Liu Yang, Li Guanbin, Lin Liang
IEEE Trans Pattern Anal Mach Intell. 2023 Oct;45(10):11624-11641. doi: 10.1109/TPAMI.2023.3284038. Epub 2023 Sep 5.
Existing visual question answering methods often suffer from cross-modal spurious correlations and oversimplified event-level reasoning processes that fail to capture event temporality, causality, and dynamics spanning over the video. In this work, to address the task of event-level visual question answering, we propose a framework for cross-modal causal relational reasoning. In particular, a set of causal intervention operations is introduced to discover the underlying causal structures across visual and linguistic modalities.
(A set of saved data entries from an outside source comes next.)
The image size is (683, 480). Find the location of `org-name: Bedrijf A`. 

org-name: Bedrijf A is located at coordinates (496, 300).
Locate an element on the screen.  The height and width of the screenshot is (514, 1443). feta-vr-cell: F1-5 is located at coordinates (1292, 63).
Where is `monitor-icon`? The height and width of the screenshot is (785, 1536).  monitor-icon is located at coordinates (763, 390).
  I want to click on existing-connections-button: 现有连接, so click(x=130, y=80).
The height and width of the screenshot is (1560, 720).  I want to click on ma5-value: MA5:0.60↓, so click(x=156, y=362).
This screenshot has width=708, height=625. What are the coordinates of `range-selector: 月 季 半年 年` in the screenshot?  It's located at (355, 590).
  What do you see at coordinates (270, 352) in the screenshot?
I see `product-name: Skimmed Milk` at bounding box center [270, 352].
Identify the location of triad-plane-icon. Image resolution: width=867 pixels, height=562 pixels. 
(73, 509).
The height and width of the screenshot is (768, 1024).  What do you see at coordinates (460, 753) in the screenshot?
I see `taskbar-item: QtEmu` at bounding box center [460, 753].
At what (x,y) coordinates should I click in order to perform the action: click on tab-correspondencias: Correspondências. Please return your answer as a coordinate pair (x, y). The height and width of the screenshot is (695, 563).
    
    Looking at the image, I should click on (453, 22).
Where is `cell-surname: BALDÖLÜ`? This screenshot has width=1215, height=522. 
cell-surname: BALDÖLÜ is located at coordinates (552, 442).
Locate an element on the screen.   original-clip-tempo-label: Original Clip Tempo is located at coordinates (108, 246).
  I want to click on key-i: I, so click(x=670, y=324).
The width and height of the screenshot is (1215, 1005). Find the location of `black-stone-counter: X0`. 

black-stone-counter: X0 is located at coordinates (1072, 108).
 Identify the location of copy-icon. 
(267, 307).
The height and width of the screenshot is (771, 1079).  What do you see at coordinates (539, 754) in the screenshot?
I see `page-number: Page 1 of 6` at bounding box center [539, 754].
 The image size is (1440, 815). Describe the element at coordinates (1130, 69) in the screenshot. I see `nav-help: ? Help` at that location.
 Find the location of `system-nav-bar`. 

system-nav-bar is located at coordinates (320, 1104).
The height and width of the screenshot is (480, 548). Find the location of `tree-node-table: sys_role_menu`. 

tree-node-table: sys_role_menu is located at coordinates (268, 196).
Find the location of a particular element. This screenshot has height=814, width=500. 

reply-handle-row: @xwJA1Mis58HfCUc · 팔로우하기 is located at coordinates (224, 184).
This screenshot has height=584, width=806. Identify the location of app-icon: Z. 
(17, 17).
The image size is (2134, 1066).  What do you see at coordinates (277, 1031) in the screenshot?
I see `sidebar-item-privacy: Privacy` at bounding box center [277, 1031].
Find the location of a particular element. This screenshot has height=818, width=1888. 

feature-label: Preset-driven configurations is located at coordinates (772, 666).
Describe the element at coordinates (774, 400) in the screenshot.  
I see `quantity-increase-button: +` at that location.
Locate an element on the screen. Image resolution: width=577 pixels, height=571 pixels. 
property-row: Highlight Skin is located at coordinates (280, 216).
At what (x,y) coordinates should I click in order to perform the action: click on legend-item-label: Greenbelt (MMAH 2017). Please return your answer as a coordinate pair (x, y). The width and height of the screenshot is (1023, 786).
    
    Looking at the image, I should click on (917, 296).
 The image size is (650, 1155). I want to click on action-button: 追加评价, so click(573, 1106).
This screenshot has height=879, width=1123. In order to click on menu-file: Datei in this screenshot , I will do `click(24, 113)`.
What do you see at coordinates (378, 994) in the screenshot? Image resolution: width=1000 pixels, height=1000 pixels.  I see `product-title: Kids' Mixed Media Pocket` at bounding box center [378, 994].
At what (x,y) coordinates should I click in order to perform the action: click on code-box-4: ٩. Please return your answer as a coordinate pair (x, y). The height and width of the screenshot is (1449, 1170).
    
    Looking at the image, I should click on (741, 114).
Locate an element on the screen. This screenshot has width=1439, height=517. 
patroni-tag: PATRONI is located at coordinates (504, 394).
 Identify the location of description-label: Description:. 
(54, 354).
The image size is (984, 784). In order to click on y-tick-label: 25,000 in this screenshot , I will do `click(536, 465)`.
Our framework, named Cross-Modal Causal RelatIonal Reasoning (CMCIR), involves three modules: i) Causality-aware Visual-Linguistic Reasoning (CVLR) module for collaboratively disentangling the visual and linguistic spurious correlations via front-door and back-door causal interventions; ii) Spatial-Temporal Transformer (STT) module for capturing the fine-grained interactions between visual and linguistic semantics; iii) Visual-Linguistic Feature Fusion (VLFF) module for learning the global semantic-aware visual-linguistic representations adaptively. Extensive experiments on four event-level datasets demonstrate the superiority of our CMCIR in discovering visual-linguistic causal structures and achieving robust event-level visual question answering.
现有的视觉问答方法常常受到跨模态虚假相关性以及过于简化的事件级推理过程的困扰,这些推理过程无法捕捉视频中跨越的事件时间性、因果关系和动态变化。在这项工作中,为了解决事件级视觉问答任务,我们提出了一个跨模态因果关系推理框架。具体而言,引入了一组因果干预操作,以发现视觉和语言模态之间潜在的因果结构。我们的框架名为跨模态因果关系推理(CMCIR),包括三个模块:i)因果感知视觉-语言推理(CVLR)模块,用于通过前门和后门因果干预协同解开视觉和语言的虚假相关性;ii)时空变换器(STT)模块,用于捕捉视觉和语言语义之间的细粒度交互;iii)视觉-语言特征融合(VLFF)模块,用于自适应地学习全局语义感知的视觉-语言表示。在四个事件级数据集上进行的大量实验证明了我们的CMCIR在发现视觉-语言因果结构以及实现稳健的事件级视觉问答方面的优越性。